As most of you are aware, yesterday was Thanksgiving. But only in America. Which is exactly why I had to talk to my family on the phone while they celebrated, and I rode a ferry from Naples to Ischia.
As I spoke with various family members, I reminded them that if I were there, we would be drinking prosecco with our stolen, pre-meal bites of fried turkey. I would have been in the kitchen for a week with mom planning, grocery shopping, and messing up the place. If I were there, I would have joined my dad and uncle briefly in the backyard while they hovered over gallons of boiling peanut oil, excited as 10 year-old boys. If I were there, I would have been hugging my niece and nephew and touching my sister's pregnant belly. I would have eaten like a pig, then retired to an available horizontal space to watch a movie with everybody.

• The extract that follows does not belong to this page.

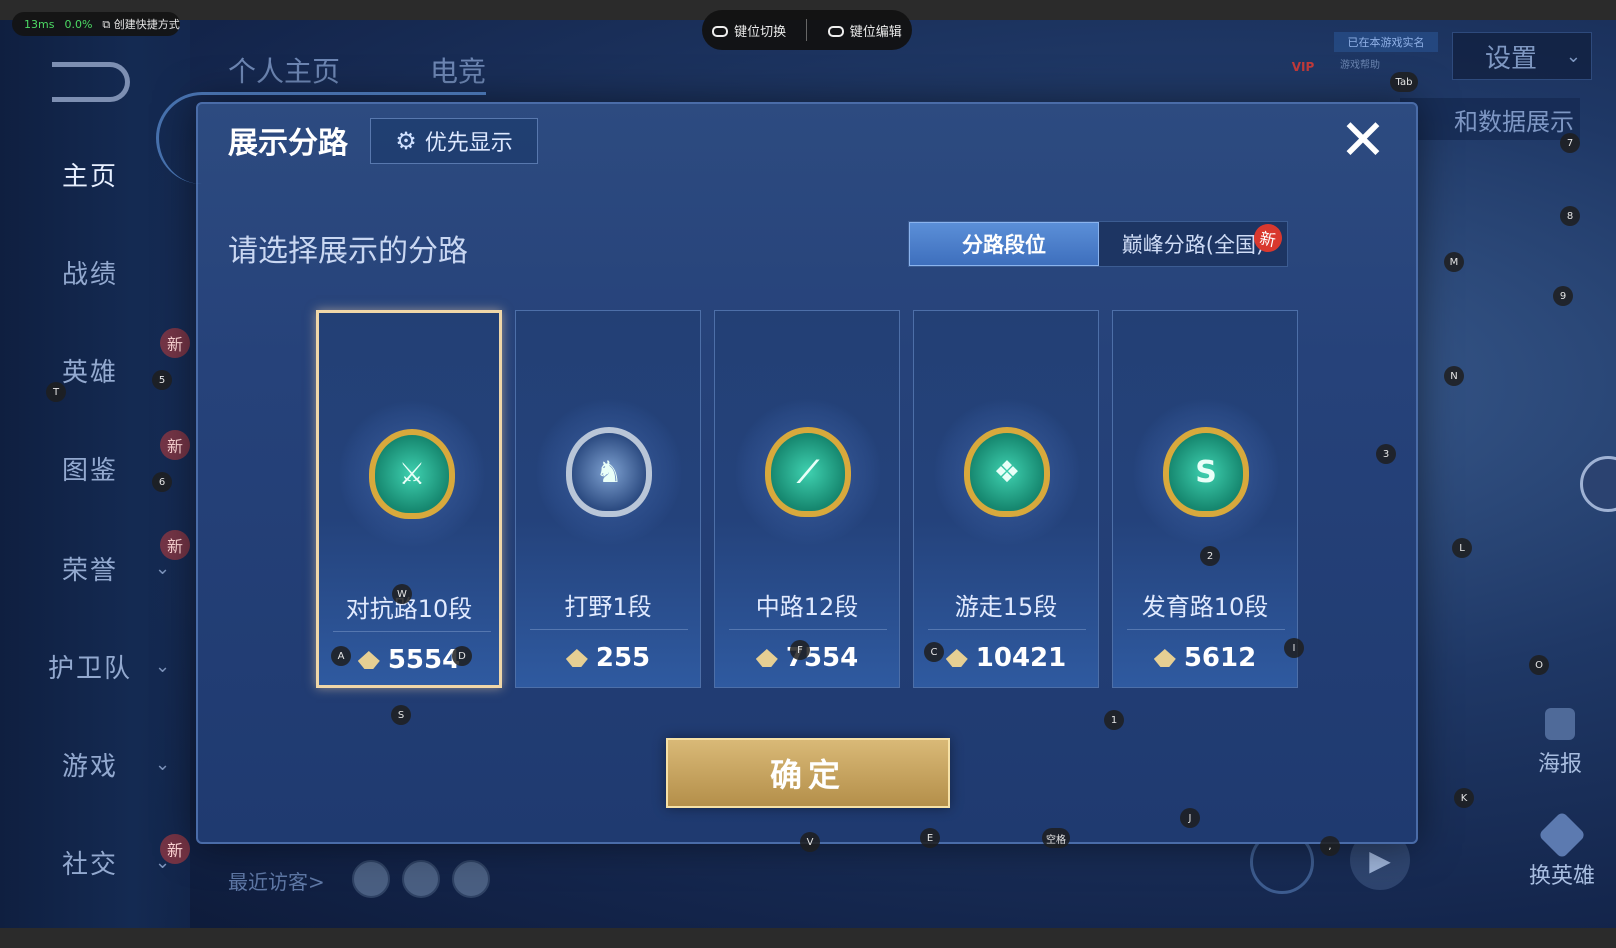  I want to click on key-marker: 9, so click(1563, 296).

My aunt reminded me that if I were there, I would be going shopping the next day with them. She reminded me that I had written an email exactly one year ago about this female ritual, and since I haven't written in a week, I'll share it with you.
November 25, 2005
I was suckered into this by the women in my family.

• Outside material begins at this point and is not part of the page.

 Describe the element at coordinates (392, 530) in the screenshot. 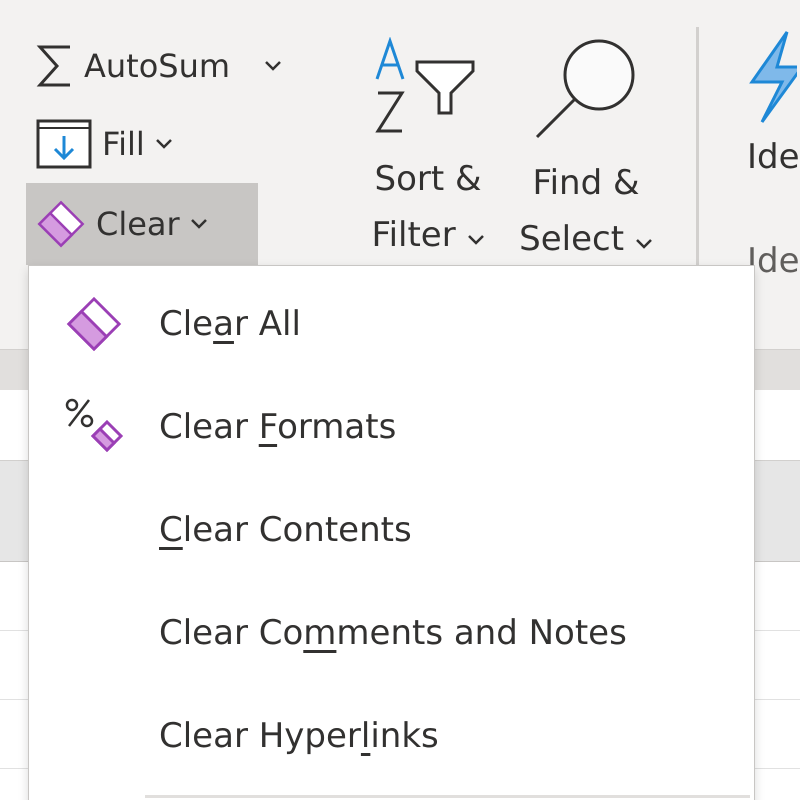

I see `menu-item: Clear Contents` at that location.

I have successfully avoided the the pleas with keeping the "day-after-Thanksgiving" tradition for roughly 10 years. Every year my aunt says to me, "But we always go shopping the day after Thanksgiving." It's just that we, usually does not include me. I cannot be subject to the hoards of wild-eyed women who have been to the 5-o-clock "door buster" sales at Wal-Mart and Target--they have usually stopped only to refuel with some caffeinated beverage because CHRISTMAS MUST BE BOUGHT! I always picture it like a marathon, as the shoppers whiz by laden with bags, someone is there holding out a diet coke which is quickly grabbed, slammed, empty cup falling to the ground in slow motion as the theme song from "Chariots of Fire" plays in the background.
I remember the good ol' days when this day was fun. We (Mom, aunts, sister, female cousins) would pile into the minivan at dawn and head to Houston for a fun-filled shopping day. There were people, but it was more like a Saturday at the mall than a crowded hurricane shelter. I would start complaining of mortal hunger around 10:30 and we would go to some restaurant around noon (not surprisingly, my favorite part). My mom would grow weary of my constant badgering. I wanted everything, like a good nine-year-old should, and she refused. Bless her heart. Yes, these were the days before this Friday after Thanksgiving had the name "Black Friday." After 9 solid hours of shopping, I would get bored, tired, hungry again, and would be ready to go home.
Now it's different. It has turned into a frenzy of epic proportions. One must arrive at 5 in the morning to get the sales. People are camped out in line at the mall entrance waiting to be first. Mothers, daughters, and aunts all starting new traditions.
Not me, no sir-ee.
Maybe just this one time. I have succumbed to the voices speaking to my ego and need to be loved, "Please come Tracie. We want you to be there! Our day is brighter whenever you are near!" Well, I made up that last one, but it'll get me through the day. Besides, I love my womenfolk. I miss them when I'm across the world. Anyway, what's wrong with a little sacrifice, right? I don't even go to the mall on any old Saturday because it's too crowded, but I will today. Hopefully, we will all survive, heavy with bags, diet coke on our faces, and happy to be together.
That was last year, and I was in Texas all of November and December. I won't be so fortunate this year, but if I were, I would be right there with them, enjoying every moment.